____ Teks Bacaan
Penghapusan KASN di RUU ASN Merusak Kualitas Birokrasi
Komisi Aparatur Sipil Negara dinilai hanya menggemukkan alur birokrasi dalam pengawasan ASN. Akibatnya, terjadi saling lempar kewenangan antara KASN dan Kemenpan RB. DPR pun usulkan dilikuidasi. Benarkah seperti itu?
Oleh
NIKOLAUS HARBOWO
·5 menit baca
JAKARTA, KOMPAS — Komisi Aparatur Sipil Negara diusulkan untuk dihapus di revisi Undang-Undang ASN. Penghapusan tersebut diklaim agar terjadi efektivitas birokrasi dalam upaya pengawasan ASN. Sementara itu, KASN menilai, pembubaran instansinya berpotensi merusak sistem merit yang selama ini sudah terbangun.
Wakil Ketua Badan Legislasi DPR Achmad Baidowi saat dihubungi di Jakarta, Kamis (9/4/2020), mengatakan, keberadaan KASN selama ini hanya mempergemuk alur birokrasi dalam pengawasan ASN. Akibatnya, malah terjadi saling lempar kewenangan antara KASN dan Kementerian Pendayagunaan Aparatur Negara dan Reformasi Birokrasi (Kemenpan RB).
Oleh karena itu, lanjut Baidowi, berdasarkan pengawasan DPR selama ini, KASN lebih baik dihapuskan dari UU Nomor 5 Tahun 2014 tentang ASN.
________
____ Informasi Hasil Ekstraksi
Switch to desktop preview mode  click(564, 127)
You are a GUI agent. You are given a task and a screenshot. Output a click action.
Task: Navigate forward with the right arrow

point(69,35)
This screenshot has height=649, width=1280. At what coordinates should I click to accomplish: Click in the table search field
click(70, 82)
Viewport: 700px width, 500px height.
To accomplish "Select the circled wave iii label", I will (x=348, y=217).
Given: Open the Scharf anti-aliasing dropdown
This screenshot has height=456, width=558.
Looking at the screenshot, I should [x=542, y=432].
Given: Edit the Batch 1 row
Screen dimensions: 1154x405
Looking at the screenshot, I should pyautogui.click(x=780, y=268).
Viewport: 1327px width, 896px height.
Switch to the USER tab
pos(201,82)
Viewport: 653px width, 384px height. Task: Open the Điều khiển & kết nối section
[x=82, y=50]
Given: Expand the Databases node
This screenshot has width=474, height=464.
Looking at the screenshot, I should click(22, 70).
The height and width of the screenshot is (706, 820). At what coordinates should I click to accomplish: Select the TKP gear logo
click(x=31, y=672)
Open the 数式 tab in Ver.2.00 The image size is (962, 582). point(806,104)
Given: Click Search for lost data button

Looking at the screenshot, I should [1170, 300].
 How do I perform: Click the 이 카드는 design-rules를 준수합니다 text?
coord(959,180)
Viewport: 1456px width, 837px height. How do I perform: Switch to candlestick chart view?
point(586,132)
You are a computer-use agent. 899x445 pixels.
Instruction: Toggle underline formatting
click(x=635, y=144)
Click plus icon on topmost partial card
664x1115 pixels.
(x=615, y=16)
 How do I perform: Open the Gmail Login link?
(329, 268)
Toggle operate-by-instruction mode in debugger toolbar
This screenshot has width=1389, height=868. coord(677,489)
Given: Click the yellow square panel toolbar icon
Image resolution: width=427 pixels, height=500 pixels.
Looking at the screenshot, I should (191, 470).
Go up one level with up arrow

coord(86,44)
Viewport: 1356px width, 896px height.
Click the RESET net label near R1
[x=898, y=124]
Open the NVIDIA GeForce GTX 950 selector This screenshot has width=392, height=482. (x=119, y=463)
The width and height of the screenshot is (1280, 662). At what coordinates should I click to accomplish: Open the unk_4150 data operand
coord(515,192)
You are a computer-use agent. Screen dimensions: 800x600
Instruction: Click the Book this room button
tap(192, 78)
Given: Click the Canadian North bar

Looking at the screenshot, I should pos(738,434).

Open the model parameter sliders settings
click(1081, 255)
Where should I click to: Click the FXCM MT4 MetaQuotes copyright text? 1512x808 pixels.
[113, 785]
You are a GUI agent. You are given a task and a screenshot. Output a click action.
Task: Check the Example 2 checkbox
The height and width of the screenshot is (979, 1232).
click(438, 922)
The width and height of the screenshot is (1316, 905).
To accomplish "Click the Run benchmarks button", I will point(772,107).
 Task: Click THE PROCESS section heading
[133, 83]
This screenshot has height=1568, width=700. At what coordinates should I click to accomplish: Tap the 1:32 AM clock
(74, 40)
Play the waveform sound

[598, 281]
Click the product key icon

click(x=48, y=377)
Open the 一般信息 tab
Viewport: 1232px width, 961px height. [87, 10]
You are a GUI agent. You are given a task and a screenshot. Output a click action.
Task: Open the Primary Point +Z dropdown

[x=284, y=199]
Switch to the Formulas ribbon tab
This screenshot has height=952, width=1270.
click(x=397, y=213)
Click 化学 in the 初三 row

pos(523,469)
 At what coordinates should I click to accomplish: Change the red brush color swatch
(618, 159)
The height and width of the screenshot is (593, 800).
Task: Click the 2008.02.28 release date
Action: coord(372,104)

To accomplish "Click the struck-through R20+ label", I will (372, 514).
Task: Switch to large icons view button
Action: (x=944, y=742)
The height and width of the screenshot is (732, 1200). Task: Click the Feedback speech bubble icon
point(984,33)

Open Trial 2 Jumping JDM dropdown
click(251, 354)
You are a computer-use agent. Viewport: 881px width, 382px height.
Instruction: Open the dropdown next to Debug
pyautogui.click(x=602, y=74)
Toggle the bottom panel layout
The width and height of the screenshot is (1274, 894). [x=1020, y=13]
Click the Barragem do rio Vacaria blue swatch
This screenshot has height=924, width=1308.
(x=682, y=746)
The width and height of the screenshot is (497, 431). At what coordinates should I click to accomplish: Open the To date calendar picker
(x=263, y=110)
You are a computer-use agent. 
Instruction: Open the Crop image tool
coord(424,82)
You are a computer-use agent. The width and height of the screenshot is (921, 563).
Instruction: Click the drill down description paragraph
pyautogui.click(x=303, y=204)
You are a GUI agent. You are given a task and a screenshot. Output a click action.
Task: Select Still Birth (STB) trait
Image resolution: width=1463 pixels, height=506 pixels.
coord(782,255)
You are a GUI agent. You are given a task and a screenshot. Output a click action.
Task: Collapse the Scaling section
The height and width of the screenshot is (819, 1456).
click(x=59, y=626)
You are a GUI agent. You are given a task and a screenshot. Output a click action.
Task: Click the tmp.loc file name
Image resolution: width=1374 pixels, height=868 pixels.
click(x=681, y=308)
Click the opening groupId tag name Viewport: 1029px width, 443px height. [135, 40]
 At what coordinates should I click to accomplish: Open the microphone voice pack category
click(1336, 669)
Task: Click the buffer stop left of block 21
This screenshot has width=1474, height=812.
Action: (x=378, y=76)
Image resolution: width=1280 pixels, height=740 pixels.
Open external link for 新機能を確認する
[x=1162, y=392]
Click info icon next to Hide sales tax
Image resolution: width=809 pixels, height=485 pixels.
________
Tantangan 1 ::
Jawab pertanyaan berikut berdasarkan artikel tentang penghapusan KASN.
(a) Apa jabatan Achmad Baidowi?
(b) Menurut KASN, apa yang berpotensi rusak jika instansinya dibubarkan?
(c) Dari undang-undang mana KASN sebaiknya dihapuskan menurut Baidowi?
Tantangan 2 :: Lanjutkan artikel tentang penghapusan KASN, dimulai setelah kalimat terakhir yang tertera.

Jawaban 1 ::
(a) Wakil Ketua Badan Legislasi DPR.
(b) Sistem merit yang selama ini sudah terbangun.
(c) UU Nomor 5 Tahun 2014 tentang ASN.

Jawaban 2 ::
”Semangatnya adalah miskin struktur, tetapi kaya fungsi. Bukan malah kaya struktur tetapi miskin fungsi. Ya, sudah daripada saling lempar kewenangan, satu pintu sajalah, daripada buang-buang anggaran juga,” ujar Baidowi.
Sebelumnya dalam rapat pleno Baleg pada Rabu (19/2), Baleg DPR memutuskan RUU hasil harmonisasi revisi UU ASN yang disetujui menjadi usul inisiatif Dewan. Tahapan selanjutnya, pimpinan DPR akan berkirim surat kepada Presiden dan mengirim kan draf DPR.
”Semangatnya adalah miskin struktur, tetapi kaya fungsi. Bukan malah, kaya struktur tetapi miskin fungsi. Ya sudah daripada saling lempar kewenangan, satu pintu sajalah, daripada buang-buang anggaran juga.”
Baidowi menyampaikan, berangkat dari pengawasan DPR, fungsi KASN tak ada hubungannya dengan peningkatan kualitas kerja dan peningkatan disiplin ASN. Lagi pula, menurut dia, rekomendasi yang selama ini disampaikan oleh KASN tidak memiliki argumentasi yang kuat.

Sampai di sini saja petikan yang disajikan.